#### Quellenauszug:
# # # # # # #

Als Ende der siebziger Jahre die Punk-Bewegung aufkam, hätten sich ihre Anhänger auch niedliche Kätzchen, Hamster oder Eichhörnchen auf die Schulter setzen können, sie wählten aber Ratten. Neben zerrissenen Kleidern, mangelnder Körperhygiene und selbst verstümmelnden Piercings eigneten sich diese Tiere, die bei anderen Menschen Ekel hervorrufen, wohl am besten zur Erzielung von Schock-Effekten.
Ratten als Kuscheltiere?
Aber warum werden gerade Ratten von vielen Menschen als eklig empfunden? Sie haben keine übermäßige Anzahl kleiner, krabbelnder Beine wie Spinnen und Insekten, keine glibberige Haut wie Kröten oder Frösche und von ihnen ist kein giftiger Biss zu erwarten wie von Schlangen. Im Gegenteil, Ratten sind warm, haben ein kuscheliges Fell und runde Knopfaugen. Warum also Hamster, Meerschweinchen und Mäuse, aber keine Ratten?
Vielleicht ist es ja der lange, nackte Schwanz. Einige Ratten-Experten sind der Meinung, dass Ratten mit einem buschigen Eichhörnchen-Schwanz als gelehrige Haustiere geschätzt würden. Tatsächlich ruft der scheinbar unbehaarte – in Wirklichkeit ist er mit vielen kurzen Haaren versehen – Rattenschwanz bei einigen Menschen Assoziationen mit Regenwürmern oder Schlangen und somit Ekelgefühle hervor. Kann aber das alleine der Grund sein? Nacktmulle etwa sind am ganze Körper unbehaart und gelten sicherlich nirgends als Schönlinge – Ekel verursachen sie aber kaum.

# # # # # # #

#### Aufgabenstellung:
**a.** Womit ist der scheinbar unbehaarte Rattenschwanz laut dem Text über Ratten in Wirklichkeit versehen?
**b.** Schreibe den Text über Ratten im gleichen Stil weiter, beginnend nach seinem letzten Satz.
Die Einträge haben mit dem Text über Ratten nichts zu tun.

Einträge des Datensatzes
# # # # # # #

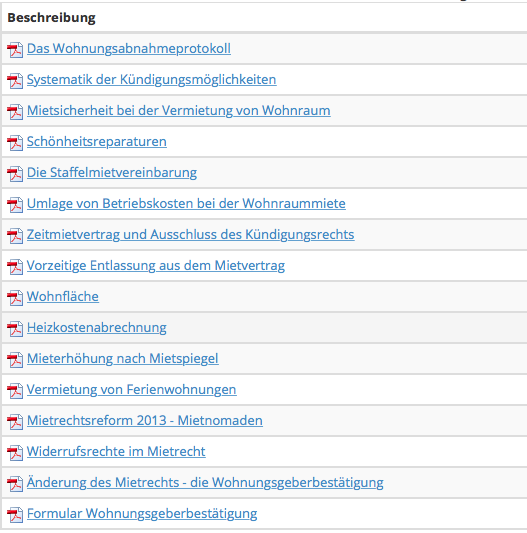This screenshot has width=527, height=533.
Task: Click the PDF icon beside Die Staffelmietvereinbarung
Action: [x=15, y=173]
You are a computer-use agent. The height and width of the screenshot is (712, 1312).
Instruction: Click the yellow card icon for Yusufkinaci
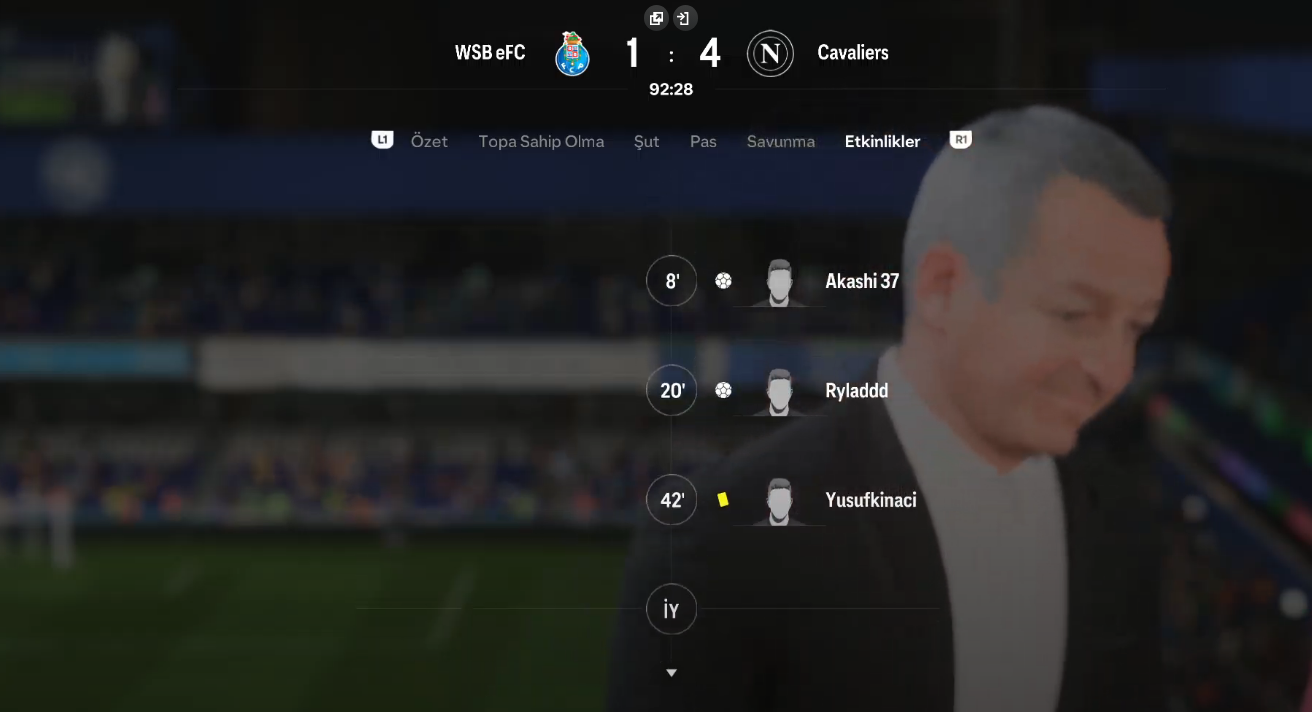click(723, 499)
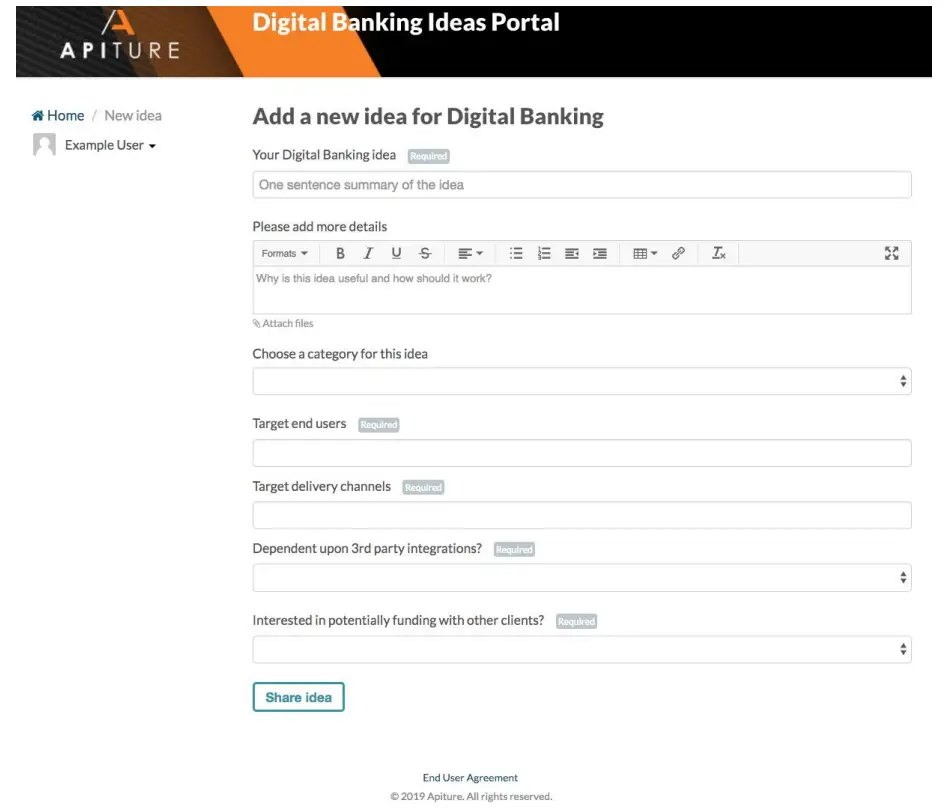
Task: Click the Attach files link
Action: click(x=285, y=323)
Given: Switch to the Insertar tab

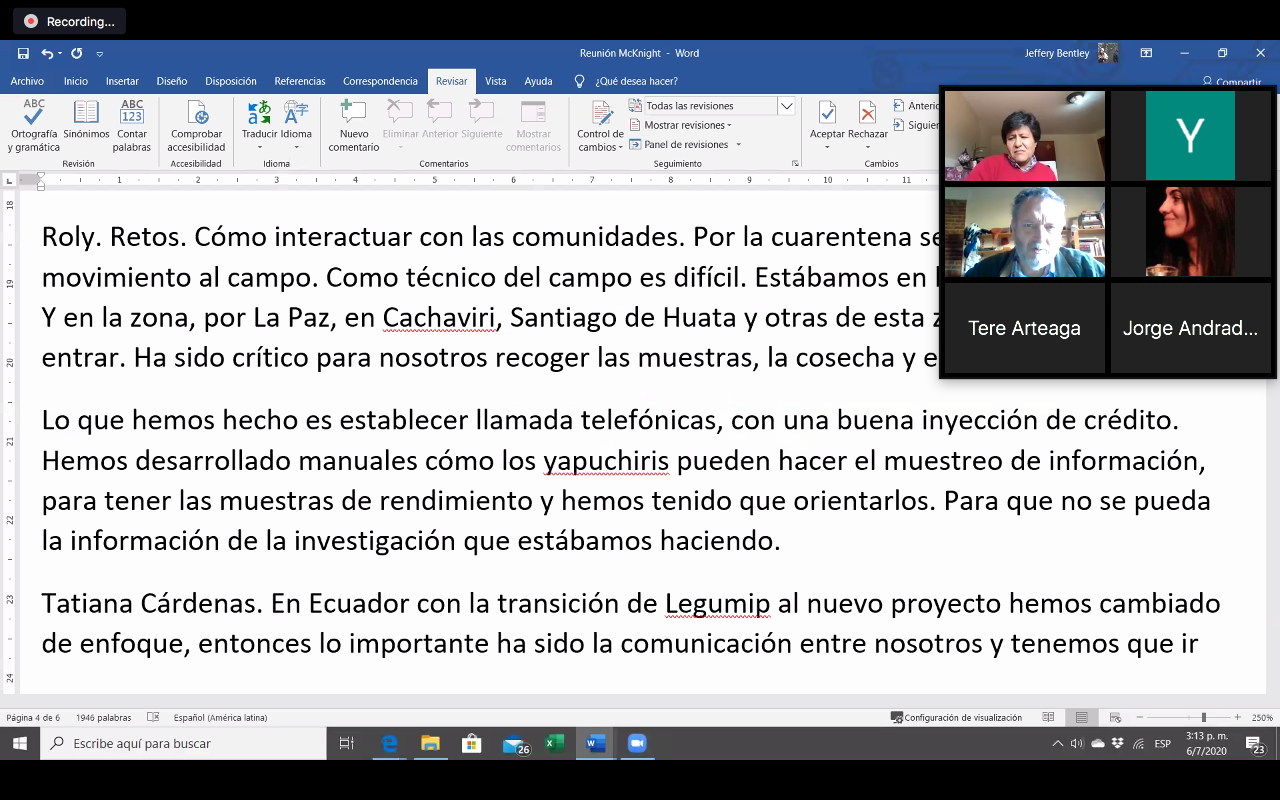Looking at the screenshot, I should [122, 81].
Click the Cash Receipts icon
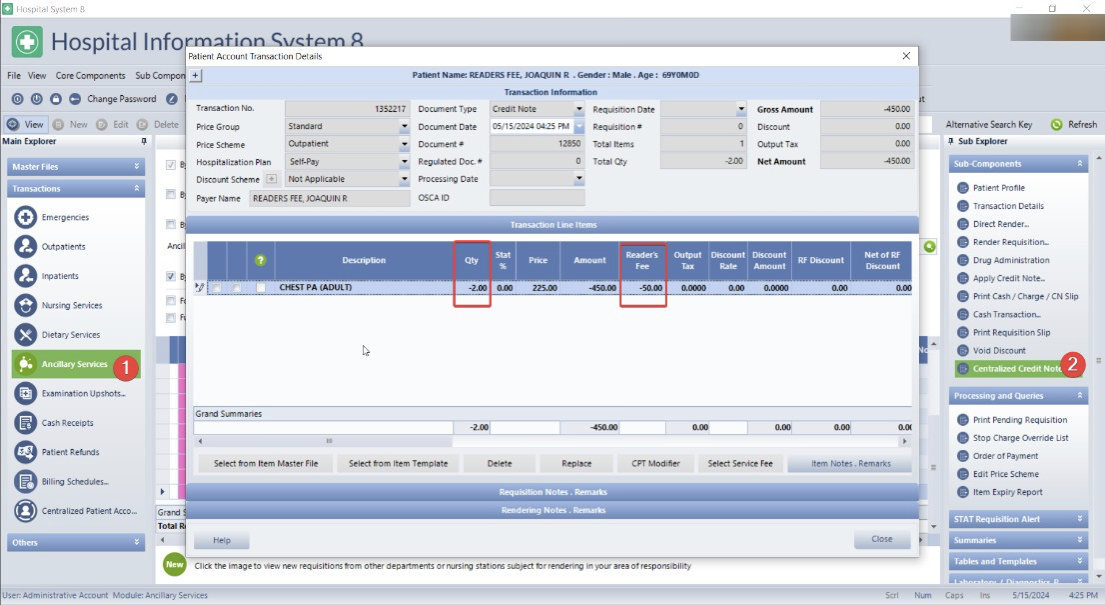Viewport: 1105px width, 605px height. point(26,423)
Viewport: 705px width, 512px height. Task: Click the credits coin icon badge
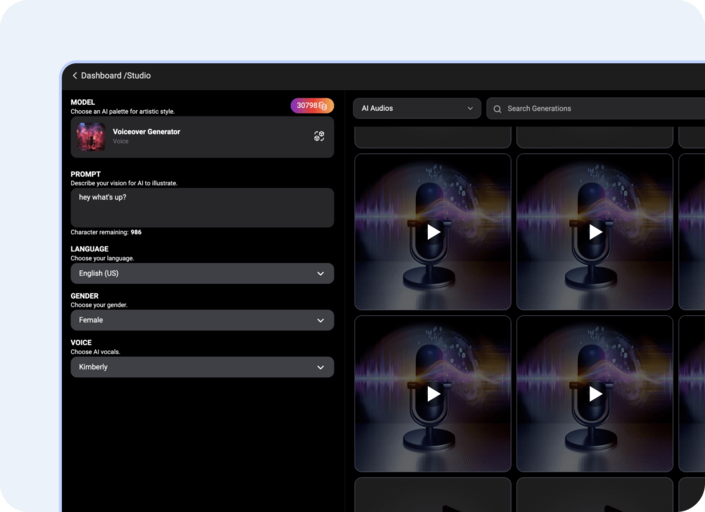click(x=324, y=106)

# # # # # # #

#### Lösungen je Aufgabe:
**a.** Mit vielen kurzen Haaren.

**b.**
Getreide-Diebe
Klar, unsere Vorfahren hatten allen Grund, beim Anblick von Ratten und Mäusen nicht in Jubelrufe auszubrechen. Bereits vor 6.000 Jahren lagerten die Menschen in Palästina und Syrien geerntetes Getreide als Vorrat für schlechte Zeiten in Getreidespeichern. Auch im Mittelalter war der Kornspeicher das am besten bewachte Gebäude der Stadt. Kein Wunder, wenn Insekten, Ratten und Mäuse, die an die hart erarbeiteten Vorräte gingen, damals als Konkurrenten bekämpft wurden.
In die riesigen Silos aus Beton oder Stahl, in denen heute das Getreide über computergesteuerte Hightech-Ausrüstungen in abgedichteten Behältern überwacht wird, gelangt heute keine noch so schlaue Ratte. Auch die Anzahl der Personen, die tatsächlich schon einmal eine Ratte im Vorratsschrank entdeckt hat, dürfte in den Industrienationen eher gering sein.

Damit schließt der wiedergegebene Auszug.